The annexation of Goa

On 17-18 December 1961, after many years of diplomatic wrangling and civil agitation, India forcibly entered and occupied the Portuguese colonial enclave of Goa and its surrounding areas. By the cessation of hostilities, the 451-year colonial reign of Portugal over the region had ended and Goa was absorbed into the Republic of India.

This article will examine the legal context of India’s annexation and the consequences it had for the international rule of law.

 

“Legal” declarations of war

Since the end of WWII, the recognised framework for determining the legality of war between countries has been the Charter of the United Nations, and, by extension, the rulings of the UN itself.

One of the Charter’s most important rules is Article 2(4), which makes “the threat or use of force against the territorial integrity or political independence of any state, or in any manner inconsistent with the Purposes of the United Nations” by a country illegal.

The Charter only allows two exceptions to this blanket ban:

  • Using force in self-defence to an “armed attack” (until the Security Council has dealt with the conflict in question), in Article 51; or
  • Using force that has been approved by the Security Council, in Article 42.

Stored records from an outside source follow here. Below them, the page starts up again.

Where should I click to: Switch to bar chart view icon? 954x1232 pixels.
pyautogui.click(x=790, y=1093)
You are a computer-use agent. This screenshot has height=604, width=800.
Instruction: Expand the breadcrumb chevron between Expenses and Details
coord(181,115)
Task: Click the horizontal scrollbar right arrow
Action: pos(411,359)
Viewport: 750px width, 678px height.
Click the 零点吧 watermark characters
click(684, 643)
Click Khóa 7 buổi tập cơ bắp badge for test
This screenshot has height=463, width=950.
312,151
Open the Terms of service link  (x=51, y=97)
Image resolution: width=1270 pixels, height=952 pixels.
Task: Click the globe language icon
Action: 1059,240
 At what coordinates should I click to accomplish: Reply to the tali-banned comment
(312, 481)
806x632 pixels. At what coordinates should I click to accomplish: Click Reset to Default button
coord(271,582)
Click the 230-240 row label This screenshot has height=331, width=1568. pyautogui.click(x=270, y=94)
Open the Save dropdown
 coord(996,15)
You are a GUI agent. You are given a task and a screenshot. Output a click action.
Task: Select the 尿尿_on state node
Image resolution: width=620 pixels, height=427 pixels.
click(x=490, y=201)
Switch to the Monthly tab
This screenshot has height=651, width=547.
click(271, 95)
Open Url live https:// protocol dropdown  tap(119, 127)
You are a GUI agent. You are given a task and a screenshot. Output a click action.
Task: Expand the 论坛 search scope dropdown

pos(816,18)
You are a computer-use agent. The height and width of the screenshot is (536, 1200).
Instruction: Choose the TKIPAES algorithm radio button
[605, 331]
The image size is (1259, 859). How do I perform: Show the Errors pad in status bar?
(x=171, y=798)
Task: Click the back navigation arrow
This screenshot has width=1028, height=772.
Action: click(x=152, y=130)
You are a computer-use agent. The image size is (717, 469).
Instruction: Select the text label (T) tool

The ‘Security Council’ referred to was set up by the Charter and, uniquely amongst the UN’s institutions, is given the authority to make legally binding decisions for all UN members. By contrast, for example, the General Assembly can give only “recommendations” and the International Court of Justice can bindingly arbitrate only between members that have consented to its jurisdiction (otherwise it only gives advisory opinions).

 

India and Goa

In order for its use of force in Goa to be considered legal under the Charter, then, India had to argue one of three things:

  • Its use of force was not “against” any other state, because Goa was really part of India;
  • Its use of force had the approval of the Security Council; or
  • Its use of force was in self-defence to a Portuguese “armed attack”.

India, by and large, pursued the first line of argument. Its delegate in the Security Council debates argued, without citing specific laws, that it was the colonisation by Portugal of Goa that was illegal and thus Goa was “not Portuguese by any manner of means”.  As a legal consequence, its Defence Minister argued, “India had not violated any one’s [territorial] integrity”.1

However, at the time Goa was recognised by the international community as a part of the Portuguese colonial empire.  Just a year earlier the General Assembly had declared Goa a “Non-Self-Governing Territory” under Portuguese administration, which gave Portugal extra responsibilities under the Charter.  That same year the ICJ acknowledged Portugal’s sovereignty over Dadra and Nagar Haveli, two Portuguese possessions in India with the same colonial history as Goa. Therefore India’s first possible (and main) argument was out.

Next, and unfortunately for legal clarity, disagreement at the time prevented the Security Council from reaching a decision on the Goa conflict (and the ICJ was not asked to arbitrate or provide an advisory opinion). So the second argument was not available.

Finally, India appeared not to argue self-defence to a Portuguese “armed attack”.  The closest it came in the debates was to remind the Security Council of instances of Portuguese “provocation” and “aggression” over the years of colonial subjugation and India’s unsuccessful diplomatic demands for Goa’s return.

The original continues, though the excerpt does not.